Hier à Alger, le ministre de la Justice, garde des Sceaux, Lotfi Boudjemaa, a présenté un projet de loi relatif à la prévention et à la lutte contre le blanchiment d’argent et le financement du terrorisme. Ce projet de loi a été présenté devant les membres de l’Assemblée populaire nationale (APN), lors d’une séance plénière présidée par le président de l’Assemblée, Brahim Boughali, en présence de la ministre des Relations avec le Parlement, Kaouter Krikou.
Dans sa présentation, le ministre de la Justice a indiqué que la lutte contre ce type de crimes « exige l’adaptation continue du cadre juridique y afférent afin de l’aligner sur les normes internationales, notamment les 40 recommandations du Groupe d’action financière (GAFI) ». En tous cas, ce texte dans sa version amendée survient en application des instructions du président de la République, M. Abdelmadjid Tebboune, qui a ordonné la mise en œuvre des recommandations du GAFI afin que ses réserves soient levées. Dans ce sens, le projet de loi prévoit plusieurs dispositions notables. La première concerne la mise en place d’une commission nationale d’évaluation des risques de blanchiment d’argent, de financement du terrorisme et de financement de la prolifération des armes de destruction massive. Cette commission aura pour mission de prendre les mesures nécessaires permettant l’identification et l’évaluation de ces risques auxquels l’Algérie est confrontée, tout en mettant à la disposition des autorités compétentes les résultats de ces évaluations.
En parallèle, des amendements importants ont été proposés, notamment concernant l’interdiction des activités des personnes et entités terroristes figurant sur la liste nationale correspondante. Le projet de loi stipule également des mesures de gel ou de saisie des fonds de ces individus ou entités, accompagnées de l’interdiction de toute transaction avec eux, en plus des sanctions prévues dans la liste récapitulative des sanctions du Conseil de sécurité des Nations unies.
Le texte de loi envisage également un renforcement significatif des capacités des officiers de la Police judiciaire et des juridictions pour la constatation des crimes. Il inclut la possibilité de créer des équipes d’enquête conjointes, qu’elles soient permanentes ou temporaires, afin de mener des enquêtes spécialisées, notamment financières.

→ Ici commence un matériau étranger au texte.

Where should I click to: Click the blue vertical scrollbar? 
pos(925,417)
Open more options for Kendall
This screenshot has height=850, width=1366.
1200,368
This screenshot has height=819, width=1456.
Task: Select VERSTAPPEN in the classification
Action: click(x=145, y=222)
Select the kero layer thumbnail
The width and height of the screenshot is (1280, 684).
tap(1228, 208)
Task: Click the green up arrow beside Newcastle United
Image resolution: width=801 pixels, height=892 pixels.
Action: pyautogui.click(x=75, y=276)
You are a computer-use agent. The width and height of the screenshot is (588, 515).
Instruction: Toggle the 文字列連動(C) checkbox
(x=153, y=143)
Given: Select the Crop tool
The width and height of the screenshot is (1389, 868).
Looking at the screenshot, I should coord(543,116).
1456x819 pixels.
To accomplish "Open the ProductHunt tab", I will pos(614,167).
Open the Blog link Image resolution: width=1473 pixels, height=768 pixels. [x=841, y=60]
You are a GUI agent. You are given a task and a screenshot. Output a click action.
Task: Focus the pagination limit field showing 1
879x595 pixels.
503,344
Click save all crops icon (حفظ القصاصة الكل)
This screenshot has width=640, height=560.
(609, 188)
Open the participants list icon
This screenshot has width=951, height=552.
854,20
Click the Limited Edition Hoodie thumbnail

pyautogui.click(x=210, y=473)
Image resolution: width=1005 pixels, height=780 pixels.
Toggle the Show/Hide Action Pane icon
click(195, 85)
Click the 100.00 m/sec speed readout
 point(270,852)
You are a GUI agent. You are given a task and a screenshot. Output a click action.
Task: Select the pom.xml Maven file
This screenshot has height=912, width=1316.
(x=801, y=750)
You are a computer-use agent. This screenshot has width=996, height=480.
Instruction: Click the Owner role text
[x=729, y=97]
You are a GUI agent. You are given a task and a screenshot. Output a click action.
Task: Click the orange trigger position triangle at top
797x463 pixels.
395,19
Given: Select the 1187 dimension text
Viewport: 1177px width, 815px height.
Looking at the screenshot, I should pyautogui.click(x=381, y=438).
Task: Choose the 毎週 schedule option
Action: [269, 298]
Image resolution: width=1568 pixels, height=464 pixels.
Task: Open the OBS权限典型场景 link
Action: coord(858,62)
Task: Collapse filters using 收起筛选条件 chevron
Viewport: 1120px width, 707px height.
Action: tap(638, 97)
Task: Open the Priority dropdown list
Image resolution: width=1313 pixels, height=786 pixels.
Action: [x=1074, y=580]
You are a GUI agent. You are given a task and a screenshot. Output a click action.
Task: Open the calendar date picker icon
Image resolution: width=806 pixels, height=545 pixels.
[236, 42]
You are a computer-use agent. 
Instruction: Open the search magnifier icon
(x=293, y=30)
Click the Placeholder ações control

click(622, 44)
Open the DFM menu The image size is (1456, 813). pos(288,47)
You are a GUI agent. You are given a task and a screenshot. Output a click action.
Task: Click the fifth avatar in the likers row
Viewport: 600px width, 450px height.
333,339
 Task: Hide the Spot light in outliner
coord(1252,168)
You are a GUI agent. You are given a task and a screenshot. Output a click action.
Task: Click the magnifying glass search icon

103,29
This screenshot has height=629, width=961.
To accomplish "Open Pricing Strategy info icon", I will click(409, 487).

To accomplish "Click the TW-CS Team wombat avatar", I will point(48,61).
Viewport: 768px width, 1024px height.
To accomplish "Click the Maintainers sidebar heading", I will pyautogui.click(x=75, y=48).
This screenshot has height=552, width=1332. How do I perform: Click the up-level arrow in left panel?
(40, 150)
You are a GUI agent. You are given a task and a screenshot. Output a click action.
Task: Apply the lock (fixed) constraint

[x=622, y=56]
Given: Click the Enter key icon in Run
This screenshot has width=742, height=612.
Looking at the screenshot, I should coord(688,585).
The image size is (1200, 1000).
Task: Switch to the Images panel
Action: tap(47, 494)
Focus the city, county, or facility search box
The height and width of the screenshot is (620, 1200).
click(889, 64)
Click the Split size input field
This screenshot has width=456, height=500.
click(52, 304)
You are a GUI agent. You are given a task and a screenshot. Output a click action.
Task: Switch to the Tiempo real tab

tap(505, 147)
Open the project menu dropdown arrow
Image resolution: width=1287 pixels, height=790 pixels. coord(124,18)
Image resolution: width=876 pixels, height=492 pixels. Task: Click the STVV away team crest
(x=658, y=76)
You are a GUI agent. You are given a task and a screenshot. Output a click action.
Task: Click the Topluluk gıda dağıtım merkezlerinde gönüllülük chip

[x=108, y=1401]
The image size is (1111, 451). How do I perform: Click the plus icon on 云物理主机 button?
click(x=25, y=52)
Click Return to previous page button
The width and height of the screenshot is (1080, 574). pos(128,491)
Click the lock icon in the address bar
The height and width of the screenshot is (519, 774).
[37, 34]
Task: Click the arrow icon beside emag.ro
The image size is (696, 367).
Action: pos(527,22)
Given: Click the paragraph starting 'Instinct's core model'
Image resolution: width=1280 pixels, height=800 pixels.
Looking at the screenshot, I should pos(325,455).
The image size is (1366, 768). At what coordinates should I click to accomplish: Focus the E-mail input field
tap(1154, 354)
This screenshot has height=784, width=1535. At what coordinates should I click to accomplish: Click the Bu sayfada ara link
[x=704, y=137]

D’ailleurs, dans une optique de coopération internationale, le projet engage les autorités compétentes à renforcer les échanges d’informations avec leurs homologues étrangers, que ce soit spontanément ou sur demande. Dans ce sens, des enquêtes communes avec les autorités compétentes d’autres pays seront facilitées. Cela se fera conformément aux accords bilatéraux et multilatéraux en vigueur, ainsi qu’aux engagements internationaux de l’Algérie. Le travail avec les partenaires africains bénéficiera énormément de cette mesure. Par ailleurs, le projet de loi propose de durcir les peines pour certains crimes, les adaptant ainsi à la gravité des faits incriminés. L’objectif est d’assurer une réponse pénale proportionnelle et plus dissuasive face aux infractions de blanchiment d’argent et de financement du terrorisme.
Après la présentation du ministre de la Justice devant les députés, la séance plénière a continué avec le débat du texte. Ce projet de loi représente une étape décisive dans le renforcement des mécanismes de lutte contre le blanchiment d’argent et le financement du terrorisme, en ligne avec les standards internationaux, et vise à renforcer la crédibilité de l’Algérie sur la scène mondiale en matière de sécurité financière.